▶ **Tasks to complete**
1. Do the following statements agree with the excerpt on canine leptospirosis? Answer each with yes or no, and quote the deciding words. (a) Seven of the dogs with severe dyspnea developed hemoptysis. (b) Thoracic radiographs were taken only at the start of the disease. (c) All four dogs without dyspnea showed grade 1 pulmonary changes.
2. Update the excerpt on canine leptospirosis by writing it out again, starting with "Radiological pulmonary changes grades" and going on through "(2 dogs), respectively.", with "severe dyspnea" changed to "marked dyspnea".
3. Which grades of radiological pulmonary changes does the excerpt on canine leptospirosis report as detected? Give the number of dogs for each grade.

▶ **Extract**
┌──

Thirteen dogs suffered from mild to moderate dyspnea (grade 1); 18 dogs suffered from severe dyspnea (grade 2), and 7 of them developed hemoptysis.

In all dogs thoracic radiographs were taken initially and during the course of the disease if necessary. Of the 50 dogs suffering from leptospirosis, 35 (70%) displayed abnormal lung patterns. Thirty-one of these 35 dogs suffered from varying degrees of dyspnea.

Radiological pulmonary changes grades 1, 2, and 3 were detected in 5, 14, and 16 dogs, respectively (Fig 1). Of the 18 dogs with severe dyspnea, 11 dogs had radiological pulmonary changes grade 3, 4 dogs grade 2, and 3 dogs grade 1. Of the 13 dogs with mild to moderate dyspnea, 8 and 5 dogs displayed radiological pulmonary changes of grades 2 or 3, respectively. The pulmonary changes in the 4 dogs without dyspnea were of grade 1 (2 dogs) and grade 2 (2 dogs), respectively.

└──

▶ **Dataset content**
┌──

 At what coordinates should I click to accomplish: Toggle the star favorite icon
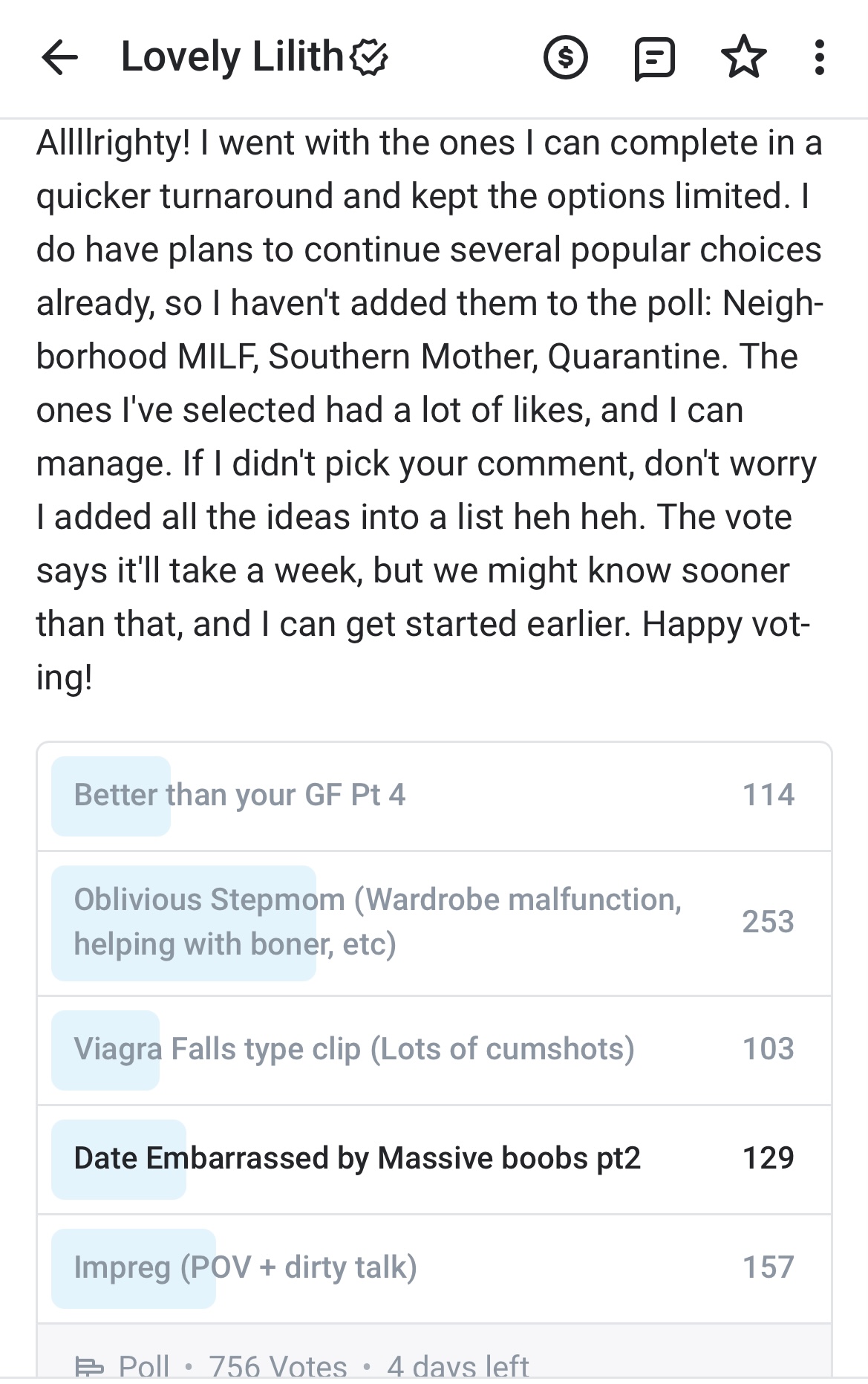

└──

▶ **Problem solutions**
1.
(a) Yes: "18 dogs suffered from severe dyspnea (grade 2), and 7 of them developed hemoptysis."
(b) No: "In all dogs thoracic radiographs were taken initially and during the course of the disease if necessary."
(c) No: "The pulmonary changes in the 4 dogs without dyspnea were of grade 1 (2 dogs) and grade 2 (2 dogs), respectively."

2.
Radiological pulmonary changes grades 1, 2, and 3 were detected in 5, 14, and 16 dogs, respectively (Fig 1). Of the 18 dogs with marked dyspnea, 11 dogs had radiological pulmonary changes grade 3, 4 dogs grade 2, and 3 dogs grade 1. Of the 13 dogs with mild to moderate dyspnea, 8 and 5 dogs displayed radiological pulmonary changes of grades 2 or 3, respectively. The pulmonary changes in the 4 dogs without dyspnea were of grade 1 (2 dogs) and grade 2 (2 dogs), respectively.

3.
Grade 1: 5 dogs
Grade 2: 14 dogs
Grade 3: 16 dogs